Somos confrontados con una sensación desgarradora: el mismo mundo que escribía en sus redes sociales “Je suis Paris” tras los atentados del 13 de noviembre de 2015 y se cambiaba su foto de perfil por un cuadro negro tras el asesinato de George Floyd, ¿por qué cuando somos nosotros pareciera no importarle?

Y, peor aún, en medio del duelo, tenemos que soportar a quienes justifican, relativizan o incluso celebran la tragedia. Personas diciendo que nos lo merecemos. Teorías conspirativas absurdas afirmando que los judíos se lo hicieron a sí mismos.

Y ahí ocurre algo profundamente angustiante: entendemos que, mientras en nuestros hogares, escuelas y sinagogas estamos viviendo una tragedia, en el resto del mundo no.

Ese segundo trauma quizás es un dolor menos intenso, pero más profundo. Es la sensación de estar solos incluso cuando el horror es evidente. Es descubrir que el dolor judío no siempre genera empatía y que nuestra seguridad no es una prioridad compartida.

El segundo trauma alimenta al primero. Porque cuando el mundo no reacciona, no aprende, no nombra el antisemitismo ni siquiera cuando mata, entendemos algo aterrador: que esto puede volver a pasar. No como una posibilidad abstracta, sino como una probabilidad real. La indiferencia no es neutral. Es el terreno fértil sobre el cual se repite la violencia.

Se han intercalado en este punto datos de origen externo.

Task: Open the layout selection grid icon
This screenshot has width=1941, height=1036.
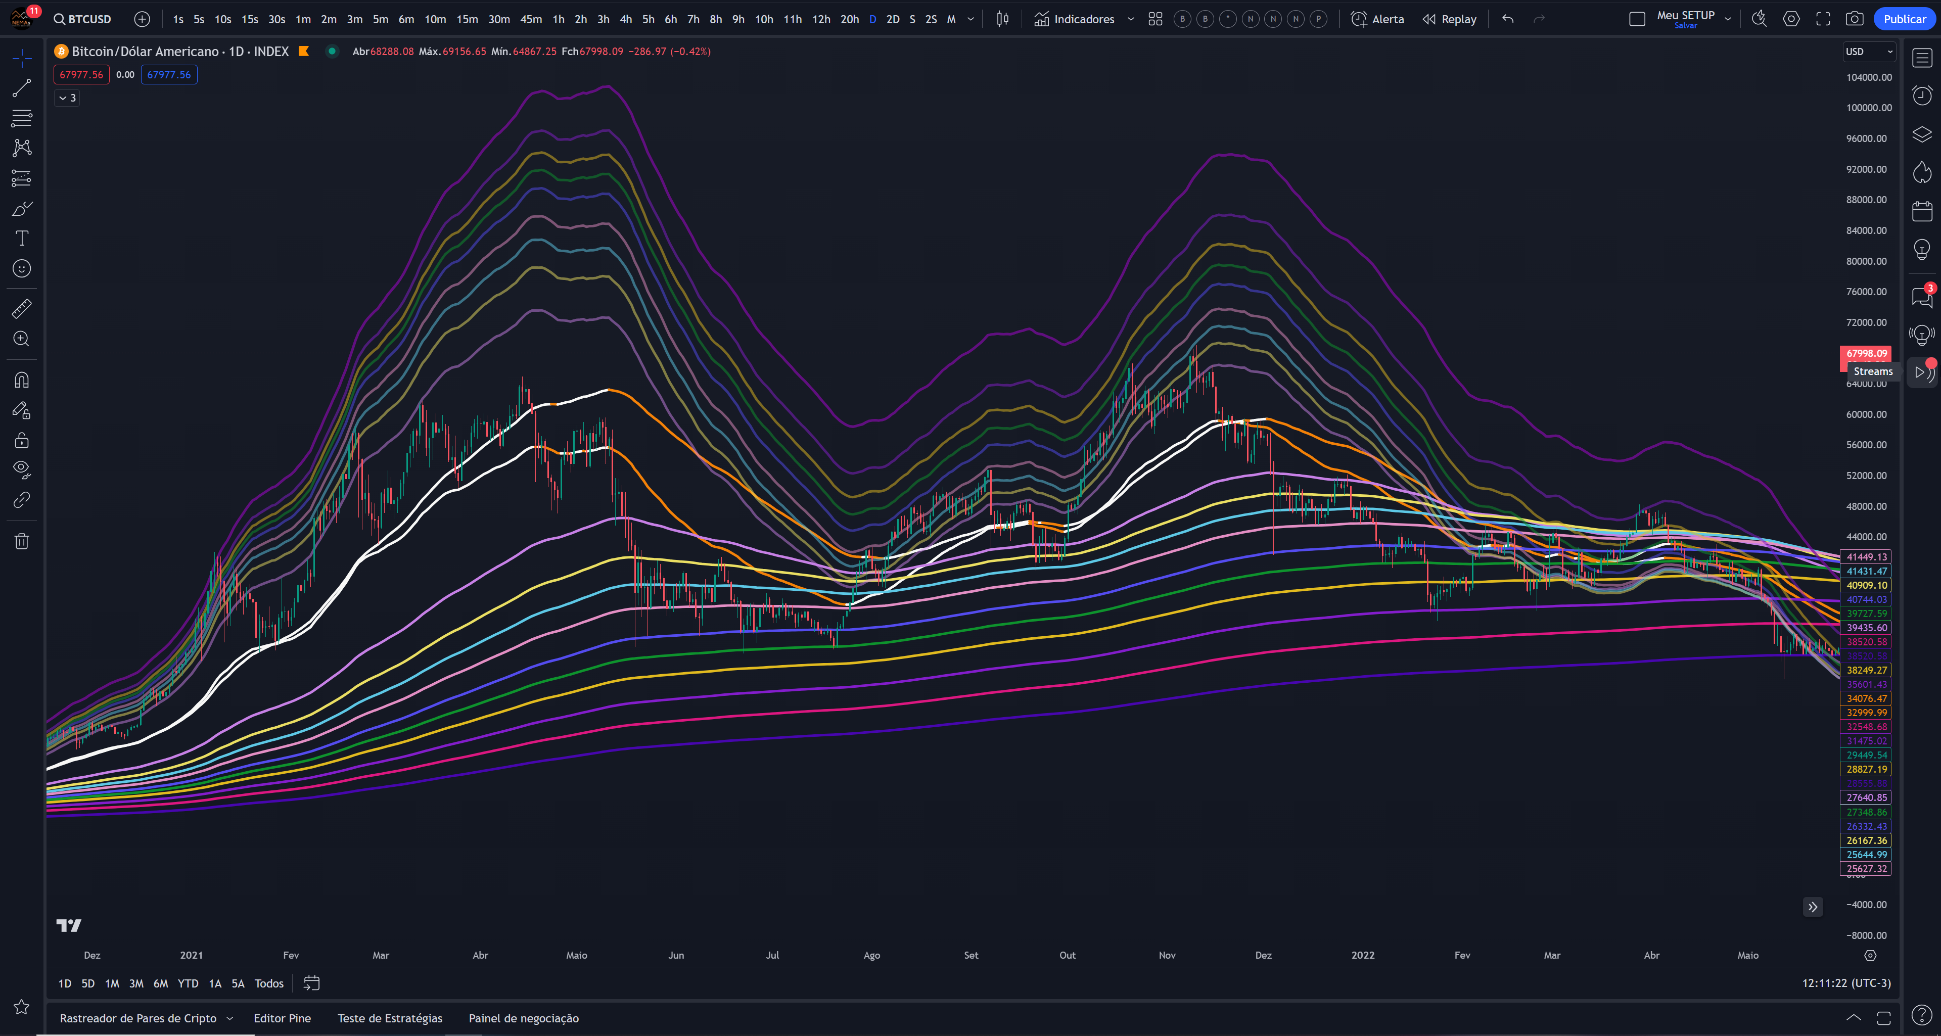Action: click(x=1155, y=19)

Por eso, el ataque antisemita no termina cuando cesan los disparos. Continúa en el silencio posterior, en la negación, en la falta de consecuencias morales, en la justificación y las teorías conspirativas. Continúa en la certeza de que, si el mundo no es capaz de reconocer el antisemitismo cuando se manifiesta con sangre, no lo detendrá antes de llegar a ese punto.

Por eso, querido lector, sea usted una persona cualquiera o alguien con influencia en los medios de comunicación o la política, quiero invitarlo a que no deje pasar este incidente y a que lo llame por su verdadero nombre. El camino que conduce a la tragedia de Bondi Beach pasa por la vandalización de sinagogas, los memes antisemitas y los llamados a la violencia contra los judíos. También en Costa Rica hay antisemitismo. ¿Hasta qué punto lo vamos a dejar avanzar?